Glossaire IA
Le dictionnaire complet de l'Intelligence Artificielle
Balanced Random Forest
Variante du Random Forest conçue pour gérer les jeux de données déséquilibrés en créant des arbres de décision sur des sous-échantillons bootstrap où chaque classe est représentée de manière égale.
Bootstrap Équilibré
Technique d'échantillonnage où, pour chaque itération, un échantillon bootstrap est tiré de manière à garantir une représentation égale des classes, souvent en sous-échantillonnant la classe majoritaire ou sur-échantillonnant la classe minoritaire.
Sous-échantillonnage de la Classe Majoritaire
Méthode de réduction du déséquilibre des classes consistant à retirer aléatoirement des observations de la classe majoritaire pour réduire sa prédominance dans l'ensemble de données d'entraînement.
Sur-échantillonnage de la Classe Minoritaire
Technique visant à augmenter le nombre d'observations de la classe minoritaire, soit par duplication, soit par la génération de nouvelles observations synthétiques, pour équilibrer la distribution des classes.
Échantillon Bootstrap
Échantillon aléatoire tiré avec remise à partir de l'ensemble de données d'origine, utilisé dans les méthodes de bagging pour entraîner chaque modèle de l'ensemble sur un sous-ensemble légèrement différent des données.
Score de Gini
Mesure de l'impureté d'un nœud dans un arbre de décision, quantifiant la probabilité qu'une observation choisie au hasard dans le nœud soit mal classée si elle était étiquetée aléatoirement selon la distribution des classes.
AUC-ROC (Area Under the Receiver Operating Characteristic Curve)

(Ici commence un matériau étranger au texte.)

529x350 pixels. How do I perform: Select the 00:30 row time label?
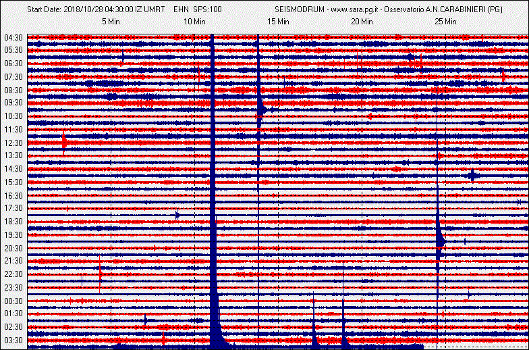(14, 301)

Métrique de performance qui mesure la capacité d'un classificateur à distinguer entre les classes, représentant l'aire sous la courbe qui trace le taux de vrais positifs en fonction du taux de faux positifs.
EasyEnsemble
Algorithme d'apprentissage ensembliste qui crée plusieurs sous-ensembles de la classe majoritaire, entraîne un classificateur sur chaque sous-ensemble combiné à la totalité de la classe minoritaire, et agrège les prédictions.
BalanceCascade
Méthode ensembliste itérative qui entraîne séquentiellement des classificateurs sur des ensembles de données de plus en plus équilibrés, en retirant correctement les exemples de la classe majoritaire qui sont bien classés à chaque étape.
Rappel (Recall ou Sensibilité)
Métrique qui mesure la proportion d'observations positives réelles qui ont été correctement identifiées par le modèle, essentielle pour évaluer la performance sur la classe minoritaire.